(What you are asked to do)
Give back only one number: how many lines in the data below contain the word "click".

(Available records)
————————

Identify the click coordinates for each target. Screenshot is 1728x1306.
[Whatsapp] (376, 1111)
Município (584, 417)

————————

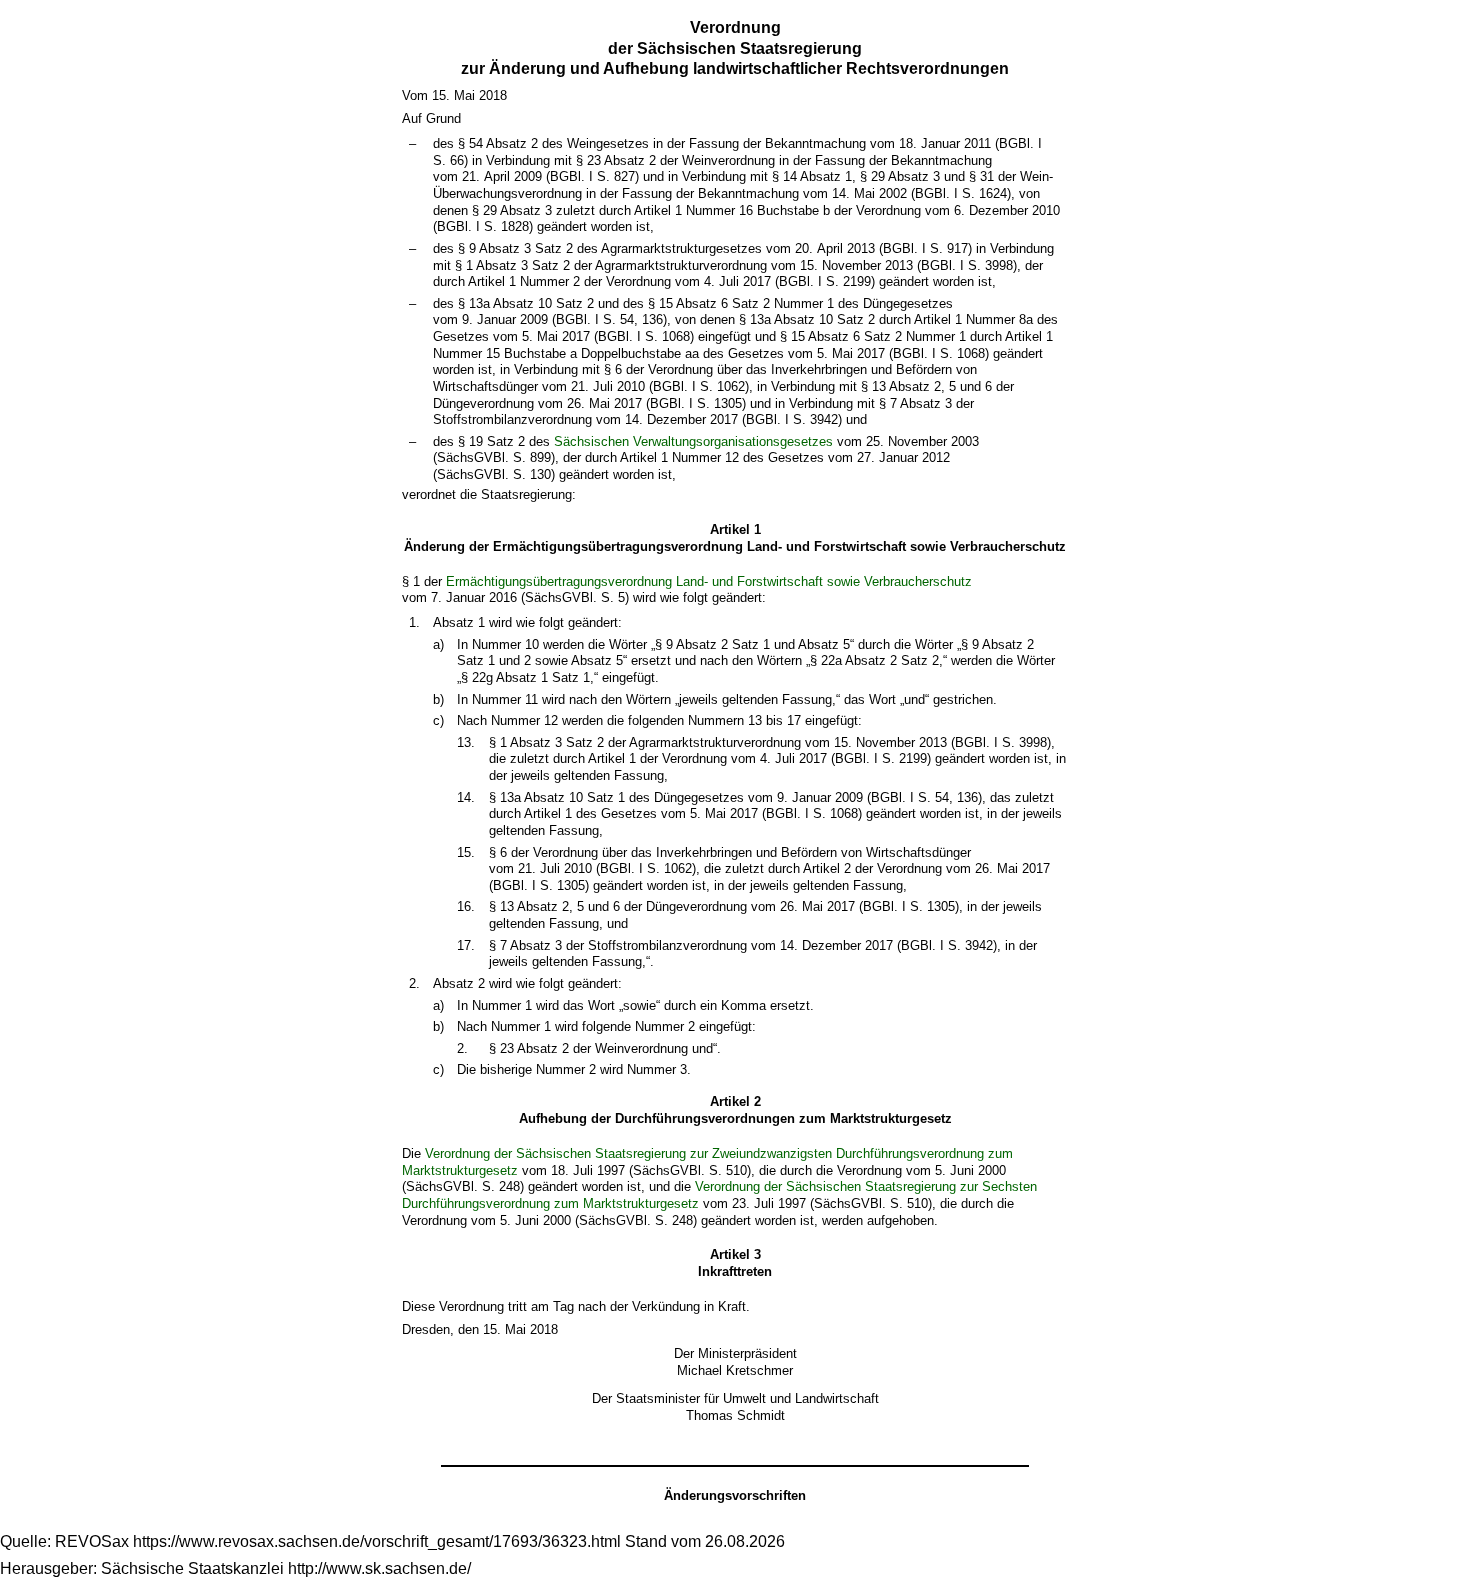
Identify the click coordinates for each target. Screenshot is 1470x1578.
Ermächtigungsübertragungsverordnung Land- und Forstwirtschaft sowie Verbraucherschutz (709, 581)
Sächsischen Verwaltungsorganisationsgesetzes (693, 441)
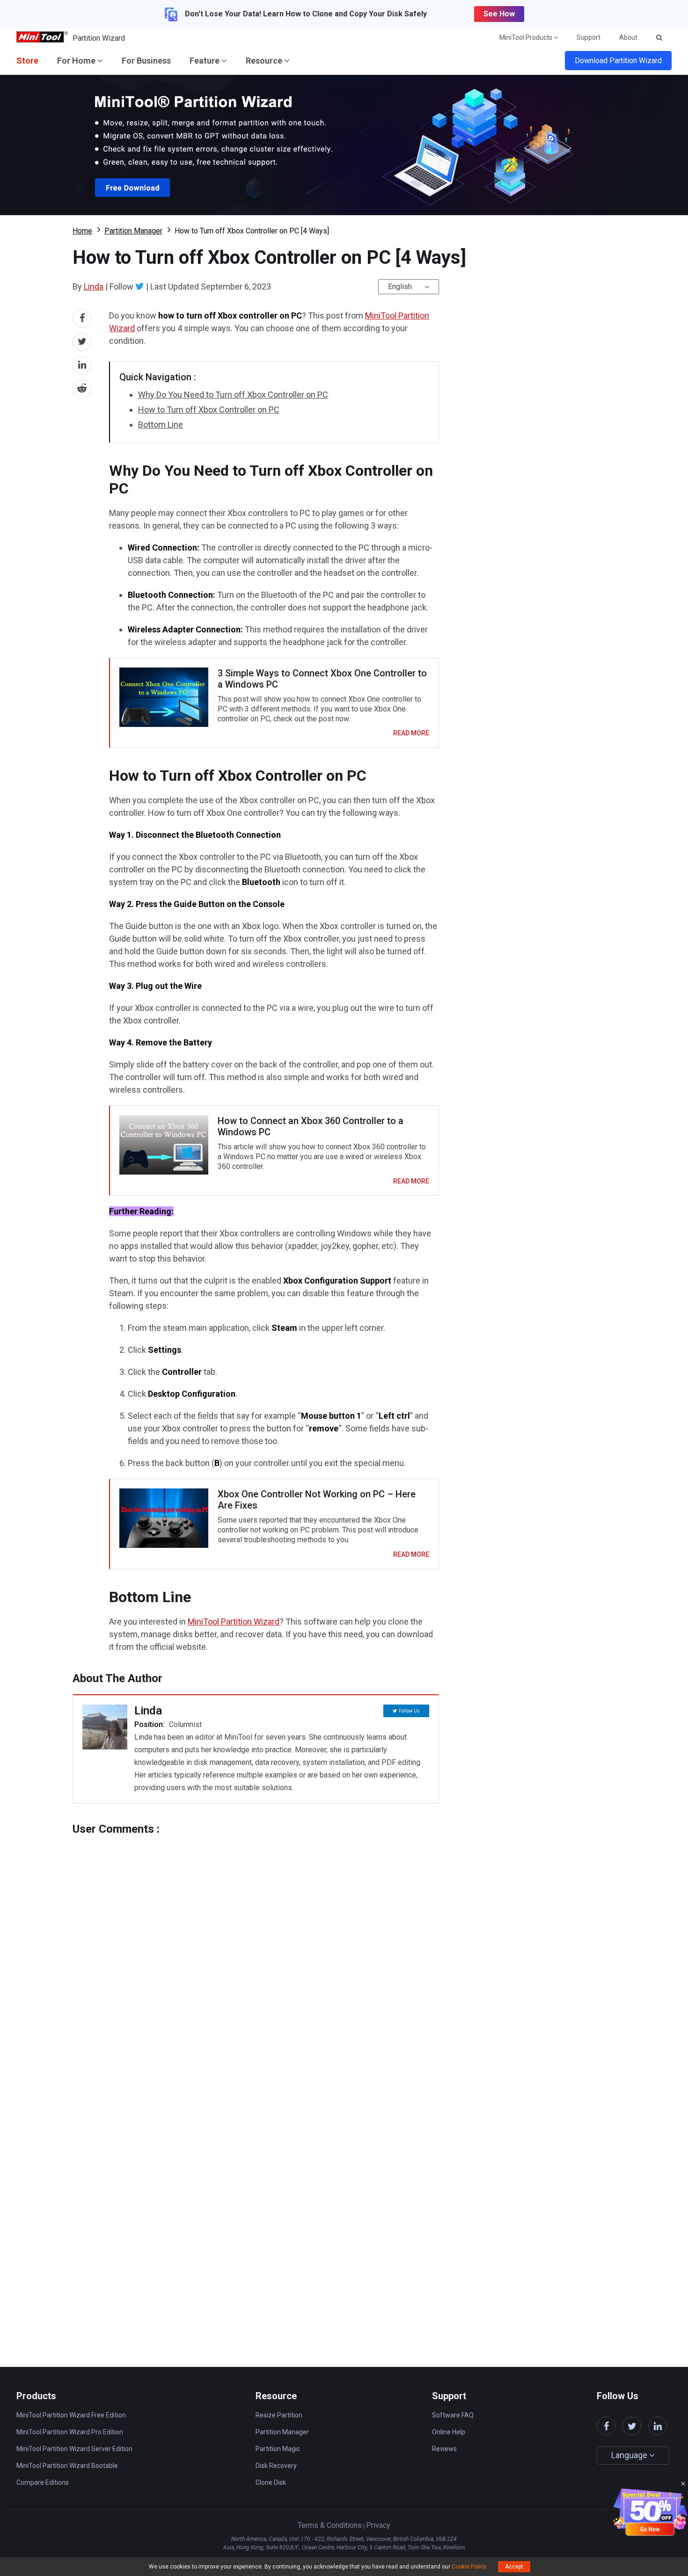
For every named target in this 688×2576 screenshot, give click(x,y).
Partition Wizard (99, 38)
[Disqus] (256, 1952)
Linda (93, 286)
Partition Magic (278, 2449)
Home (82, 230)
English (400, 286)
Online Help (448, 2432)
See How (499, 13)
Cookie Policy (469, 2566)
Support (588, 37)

————————

(Written solution)
3